Segala puji bagi ALLAH. Shalawat dan salam kepada Nabi kita Muhammad, keluarga, para sahabat dan orang-orang yang meniti jalan mereka hingga akhir zaman.
            Tak diragukan lagi, ibadah qurban adalah ibadah kepada ALLAH dan pendekatan diri kepada-NYA, juga dalam rangka mengikuti ajaran Nabi kita Muhammad shallallahu alaihi wasallam. Kaum muslimin sesudah beliau pun melestarikan ibadah mulia ini. Tidak ragu lagi ibadah ini adalah bagian dari syari’at islam.

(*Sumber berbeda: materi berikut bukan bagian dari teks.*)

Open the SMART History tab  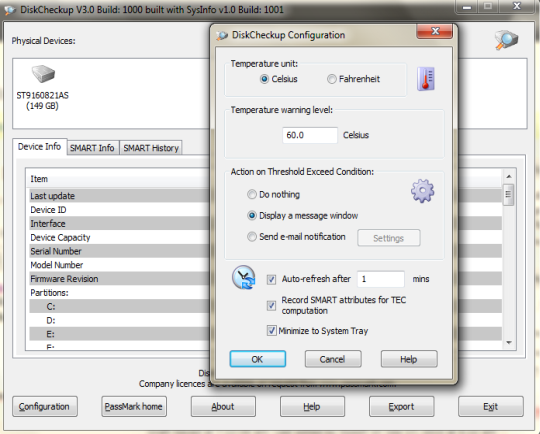tap(151, 148)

            Sebuah ayat yang menjadi pertanda disyariatkannya ibadah qurban adalah firman ALLAH ta’ala yang artinya, “Dirikanlah shalat dan berqurbanlah (an nahr).” (QS. Al Kautsar: 2). Diantara tafsir ayat ini adalah “Berqurbanlah pada hari raya Idul Adha (yaumun nahr)”. Tafsiran ini diriwayatkan dari Ali bin Abi Thollah dari Ibnu Abbas, juga menjadi pendapat “atho”, mujahid dan jumhur ulama. (lihat Zaadul Masiir, Ibnu Jauzi, 6/195.

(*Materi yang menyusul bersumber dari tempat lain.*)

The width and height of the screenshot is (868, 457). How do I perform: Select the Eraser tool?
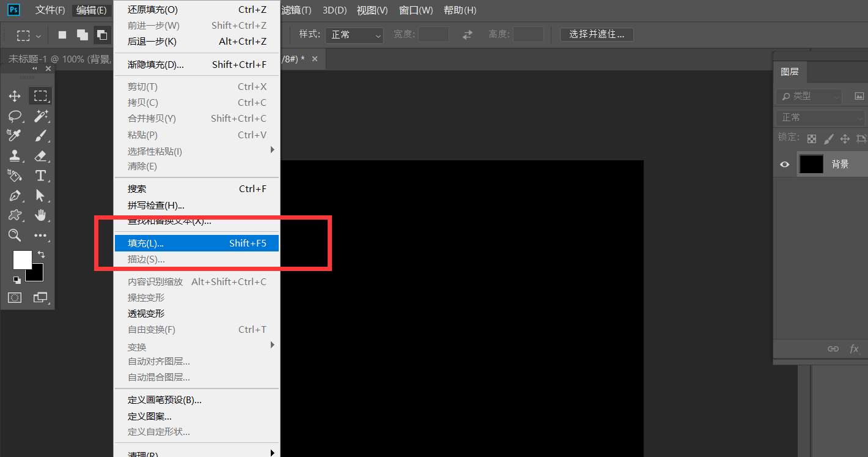(x=40, y=156)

            Penyembelihan qurban ketika hari raya Idul Adha disebut dengan al udh-hiyah. Udh-hiyah adalah hewan ternak yang disembelih pada hari iedul Adha dan hari tasryriq dalam rangka mendekatkan diri kepada ALLAH karena datangnya hari raya tersebut (lihat Al Wajiz, 405 dan shahih fiqih sunnah, II/366). Sehingga makna al udh-hiyah menurut istilah syar’I adalah hewan yang disembelih dalam rangka mendekatkan diri kepada ALLAH ta’ala, dilaksanakan pada hari an nahr dengan syarat-syarat tertentu. (Lihat Mawsuah Al Fiqhiyyah AL Kuwaitiyyah, 2/1525).

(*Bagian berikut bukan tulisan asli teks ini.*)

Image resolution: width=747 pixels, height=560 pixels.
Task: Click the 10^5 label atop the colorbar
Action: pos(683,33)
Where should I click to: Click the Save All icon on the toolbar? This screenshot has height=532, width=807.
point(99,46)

            Dari definisi ini, maka yang tidak termasuk dalam al udh0hiyyah adalah hewan yang disembelih bukan dalam rangka taqorrub pada ALLAH seperti untuk dimakan, dijual atau untuk menjamu tamu. Begitu pula yang tidak termasuk al udh-hiyyah adalah hewan yang disembelih di luar hari tasyriq walaupun dalam rangka taqarrub pada ALLAH. Begitu pula yang tidak termasuk al udh-hiyyah adalah hewan untuk aqiqah dan al hadyu yang disembelih di Mekkah. (Lihat Mawsuah Al Fiqhiyyah Al Kuwaitiyyah, 2/1526).
            Catatan; aqiqah adalah hewan yang disembelih dalam rangka mensyukuri nikmat kelahiran anak yang diberikan oleh ALLAH Ta’ala, baik anak laki-laki maupun perempuan. Sehingga aqiqah berbeda dengan al udh-hiyyah karena al udh-hiyyah dilaksanakan dalam rangka mensyukuri nikmat kehidupan, bukan syukur atas nikmat kelahiran si buah hati. Oleh karena itu, jika seorang anak dilahirkan ketika Idul Adha, lalu diadakan penyembelihan dalam rangka bersyukur atas nikmat kelahiran tersebut, maka sembelihan ini disebut dengan sembelihan aqiqah dan bukan al udh-hiyyah. (Lihat Mawsuah Al Fiqhiyyah AL Kuwaitiyyah, 2/1526)
Keutamaan Qurban
            Menyembelihan qurban termasuk amal shalih yang paling utama. Aisyah radhiyallahu’anhu menceritakan bahwa Nabi shallallahu alaihi wasallam bersabda, “Tidaklah anak Adam melakukan suatu amalan pada hari Nahr yang lebih dicintai oleh ALLAH melebihi mengalirkan darah qurban, maka hendaknya kalian merasa senang karenanya.” (HR. Tirmidzi, Ibnu Majah dan AL Hakim dengan sanad sholih, lihat Taudhihul ahkam, IV/450)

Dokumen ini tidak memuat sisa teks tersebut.